:: Given request ::
Rewrite the stretch of records below from the line containing "This screenshot has width=1414, height=622." through the line containing "(x=62, y=247)" as a Markdown table with two columns, Row and Line text. Give each non-blank line its own numbered row, and include no other lines.

:: Provided records ::
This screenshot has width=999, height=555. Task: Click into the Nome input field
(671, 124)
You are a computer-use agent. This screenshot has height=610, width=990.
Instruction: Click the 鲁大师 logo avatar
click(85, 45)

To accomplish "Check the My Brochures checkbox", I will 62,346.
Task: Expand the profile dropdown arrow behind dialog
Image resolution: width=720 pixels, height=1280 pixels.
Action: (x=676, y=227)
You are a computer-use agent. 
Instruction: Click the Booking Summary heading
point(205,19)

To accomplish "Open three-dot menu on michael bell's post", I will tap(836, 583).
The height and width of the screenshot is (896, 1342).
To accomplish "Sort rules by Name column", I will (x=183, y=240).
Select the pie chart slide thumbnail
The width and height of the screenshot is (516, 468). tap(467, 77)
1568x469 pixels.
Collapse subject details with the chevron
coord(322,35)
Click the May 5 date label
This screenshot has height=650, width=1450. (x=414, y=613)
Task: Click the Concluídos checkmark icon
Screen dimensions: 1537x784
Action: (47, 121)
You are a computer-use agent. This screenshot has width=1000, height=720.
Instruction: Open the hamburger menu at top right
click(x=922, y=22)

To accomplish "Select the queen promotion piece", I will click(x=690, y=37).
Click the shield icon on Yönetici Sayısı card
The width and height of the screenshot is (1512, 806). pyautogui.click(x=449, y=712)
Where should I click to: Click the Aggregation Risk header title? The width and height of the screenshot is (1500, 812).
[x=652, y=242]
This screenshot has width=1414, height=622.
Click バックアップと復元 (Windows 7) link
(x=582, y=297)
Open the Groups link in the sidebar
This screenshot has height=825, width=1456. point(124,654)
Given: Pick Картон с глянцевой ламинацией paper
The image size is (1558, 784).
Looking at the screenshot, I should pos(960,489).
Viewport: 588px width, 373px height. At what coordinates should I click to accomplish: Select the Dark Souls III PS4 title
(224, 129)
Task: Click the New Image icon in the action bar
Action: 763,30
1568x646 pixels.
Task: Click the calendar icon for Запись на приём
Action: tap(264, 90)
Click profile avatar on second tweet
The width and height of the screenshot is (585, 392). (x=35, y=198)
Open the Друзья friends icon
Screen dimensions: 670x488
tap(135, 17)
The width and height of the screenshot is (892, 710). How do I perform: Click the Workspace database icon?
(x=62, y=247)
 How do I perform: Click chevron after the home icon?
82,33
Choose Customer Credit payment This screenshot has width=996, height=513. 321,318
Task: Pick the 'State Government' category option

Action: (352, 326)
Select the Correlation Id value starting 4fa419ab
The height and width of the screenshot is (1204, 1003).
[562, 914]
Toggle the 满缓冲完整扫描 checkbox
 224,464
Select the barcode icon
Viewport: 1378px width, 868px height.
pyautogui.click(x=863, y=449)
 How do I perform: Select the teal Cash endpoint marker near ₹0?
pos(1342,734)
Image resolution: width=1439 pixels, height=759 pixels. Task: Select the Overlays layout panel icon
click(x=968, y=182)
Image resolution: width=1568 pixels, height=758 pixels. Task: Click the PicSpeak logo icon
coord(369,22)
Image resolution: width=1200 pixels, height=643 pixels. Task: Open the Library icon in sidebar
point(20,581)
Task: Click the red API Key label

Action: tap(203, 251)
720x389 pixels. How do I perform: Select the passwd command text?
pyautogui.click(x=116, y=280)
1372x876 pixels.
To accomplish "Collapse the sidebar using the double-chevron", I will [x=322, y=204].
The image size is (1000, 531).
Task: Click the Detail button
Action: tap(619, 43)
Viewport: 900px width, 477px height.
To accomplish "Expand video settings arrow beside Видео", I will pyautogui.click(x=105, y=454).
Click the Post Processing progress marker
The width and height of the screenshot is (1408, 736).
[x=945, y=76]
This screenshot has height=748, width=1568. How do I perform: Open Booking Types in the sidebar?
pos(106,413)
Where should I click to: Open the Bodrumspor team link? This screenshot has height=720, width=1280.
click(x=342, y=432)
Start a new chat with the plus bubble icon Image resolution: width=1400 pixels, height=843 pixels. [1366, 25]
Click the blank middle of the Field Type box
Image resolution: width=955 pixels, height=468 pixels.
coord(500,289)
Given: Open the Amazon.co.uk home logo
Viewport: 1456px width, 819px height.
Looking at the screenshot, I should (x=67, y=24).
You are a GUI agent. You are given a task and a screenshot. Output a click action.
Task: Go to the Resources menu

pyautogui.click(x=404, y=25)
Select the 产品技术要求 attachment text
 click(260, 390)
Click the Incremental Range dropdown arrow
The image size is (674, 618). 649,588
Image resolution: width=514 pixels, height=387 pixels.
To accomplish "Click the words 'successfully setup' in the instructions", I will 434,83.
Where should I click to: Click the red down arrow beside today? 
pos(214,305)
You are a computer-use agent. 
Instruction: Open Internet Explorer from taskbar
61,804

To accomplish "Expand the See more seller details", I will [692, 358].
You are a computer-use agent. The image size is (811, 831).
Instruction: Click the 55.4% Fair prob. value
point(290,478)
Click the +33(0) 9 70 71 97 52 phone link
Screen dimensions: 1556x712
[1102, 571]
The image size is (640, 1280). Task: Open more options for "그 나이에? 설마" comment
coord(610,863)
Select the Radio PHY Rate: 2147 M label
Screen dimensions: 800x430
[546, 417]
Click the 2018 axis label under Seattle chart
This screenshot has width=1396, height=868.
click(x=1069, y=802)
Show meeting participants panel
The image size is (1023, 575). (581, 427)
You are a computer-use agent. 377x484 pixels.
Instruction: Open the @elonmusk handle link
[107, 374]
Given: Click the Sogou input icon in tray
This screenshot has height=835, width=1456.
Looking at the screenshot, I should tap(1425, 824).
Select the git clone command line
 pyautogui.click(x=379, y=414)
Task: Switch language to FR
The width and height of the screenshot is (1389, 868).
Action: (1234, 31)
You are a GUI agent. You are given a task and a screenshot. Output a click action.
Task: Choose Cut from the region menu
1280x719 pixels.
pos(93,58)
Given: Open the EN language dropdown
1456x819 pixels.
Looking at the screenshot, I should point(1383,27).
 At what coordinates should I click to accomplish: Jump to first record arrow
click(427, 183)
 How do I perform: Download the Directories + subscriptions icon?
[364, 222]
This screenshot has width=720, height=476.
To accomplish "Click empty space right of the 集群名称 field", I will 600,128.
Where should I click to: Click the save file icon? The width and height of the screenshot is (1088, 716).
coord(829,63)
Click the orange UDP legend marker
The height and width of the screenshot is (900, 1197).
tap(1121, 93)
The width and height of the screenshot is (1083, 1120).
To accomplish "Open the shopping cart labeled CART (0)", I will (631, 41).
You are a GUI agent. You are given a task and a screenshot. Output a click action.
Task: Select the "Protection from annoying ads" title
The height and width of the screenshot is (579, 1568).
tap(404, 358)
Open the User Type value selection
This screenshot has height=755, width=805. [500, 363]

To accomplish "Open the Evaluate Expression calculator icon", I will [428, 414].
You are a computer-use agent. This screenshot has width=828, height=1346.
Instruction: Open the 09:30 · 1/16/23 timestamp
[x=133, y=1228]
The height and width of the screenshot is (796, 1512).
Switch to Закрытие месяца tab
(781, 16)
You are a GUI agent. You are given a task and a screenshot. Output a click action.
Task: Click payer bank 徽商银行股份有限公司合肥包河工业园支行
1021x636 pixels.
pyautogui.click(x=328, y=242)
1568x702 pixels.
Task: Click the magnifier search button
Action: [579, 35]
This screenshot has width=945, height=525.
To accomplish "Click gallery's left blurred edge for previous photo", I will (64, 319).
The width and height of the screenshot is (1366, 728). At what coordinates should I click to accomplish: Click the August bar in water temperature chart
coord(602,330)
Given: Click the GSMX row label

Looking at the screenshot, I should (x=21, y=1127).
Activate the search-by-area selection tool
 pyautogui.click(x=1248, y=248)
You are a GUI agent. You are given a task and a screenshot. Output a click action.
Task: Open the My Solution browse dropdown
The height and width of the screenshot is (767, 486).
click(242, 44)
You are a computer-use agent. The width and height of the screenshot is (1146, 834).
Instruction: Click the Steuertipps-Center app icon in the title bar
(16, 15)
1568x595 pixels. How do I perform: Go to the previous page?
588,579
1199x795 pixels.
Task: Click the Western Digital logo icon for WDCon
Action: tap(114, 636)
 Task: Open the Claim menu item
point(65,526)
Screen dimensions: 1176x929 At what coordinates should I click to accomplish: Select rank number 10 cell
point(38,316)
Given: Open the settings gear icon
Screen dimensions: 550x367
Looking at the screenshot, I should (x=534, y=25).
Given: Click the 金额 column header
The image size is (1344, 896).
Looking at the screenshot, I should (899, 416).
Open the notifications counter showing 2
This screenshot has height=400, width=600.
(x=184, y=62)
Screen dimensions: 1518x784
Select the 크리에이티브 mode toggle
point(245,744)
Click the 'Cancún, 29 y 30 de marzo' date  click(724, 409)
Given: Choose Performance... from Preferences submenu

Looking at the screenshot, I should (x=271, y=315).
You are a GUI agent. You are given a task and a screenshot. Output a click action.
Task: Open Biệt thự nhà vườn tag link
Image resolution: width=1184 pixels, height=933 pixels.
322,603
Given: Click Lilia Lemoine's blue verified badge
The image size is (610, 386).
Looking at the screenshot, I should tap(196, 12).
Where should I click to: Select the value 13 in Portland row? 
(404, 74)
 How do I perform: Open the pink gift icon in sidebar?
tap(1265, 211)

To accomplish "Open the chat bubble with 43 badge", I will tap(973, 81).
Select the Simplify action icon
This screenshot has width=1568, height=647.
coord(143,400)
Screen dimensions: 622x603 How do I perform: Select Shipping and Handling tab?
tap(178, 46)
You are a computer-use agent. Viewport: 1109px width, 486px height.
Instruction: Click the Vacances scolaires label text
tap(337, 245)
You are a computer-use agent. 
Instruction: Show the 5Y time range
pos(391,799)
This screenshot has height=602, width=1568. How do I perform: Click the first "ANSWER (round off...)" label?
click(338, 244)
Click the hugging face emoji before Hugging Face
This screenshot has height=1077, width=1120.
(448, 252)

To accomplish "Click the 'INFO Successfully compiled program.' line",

:: Output of the task ::
| Row | Line text |
|---|---|
| 1 | This screenshot has width=1414, height=622. |
| 2 | Click バックアップと復元 (Windows 7) link |
| 3 | (x=582, y=297) |
| 4 | Open the Groups link in the sidebar |
| 5 | This screenshot has height=825, width=1456. point(124,654) |
| 6 | Given: Pick Картон с глянцевой ламинацией paper |
| 7 | The image size is (1558, 784). |
| 8 | Looking at the screenshot, I should pos(960,489). |
| 9 | Viewport: 588px width, 373px height. At what coordinates should I click to accomplish: Select the Dark Souls III PS4 title |
| 10 | (224, 129) |
| 11 | Task: Click the New Image icon in the action bar |
| 12 | Action: 763,30 |
| 13 | 1568x646 pixels. |
| 14 | Task: Click the calendar icon for Запись на приём |
| 15 | Action: tap(264, 90) |
| 16 | Click profile avatar on second tweet |
| 17 | The width and height of the screenshot is (585, 392). (x=35, y=198) |
| 18 | Open the Друзья friends icon |
| 19 | Screen dimensions: 670x488 |
| 20 | tap(135, 17) |
| 21 | The width and height of the screenshot is (892, 710). How do I perform: Click the Workspace database icon? |
| 22 | (x=62, y=247) |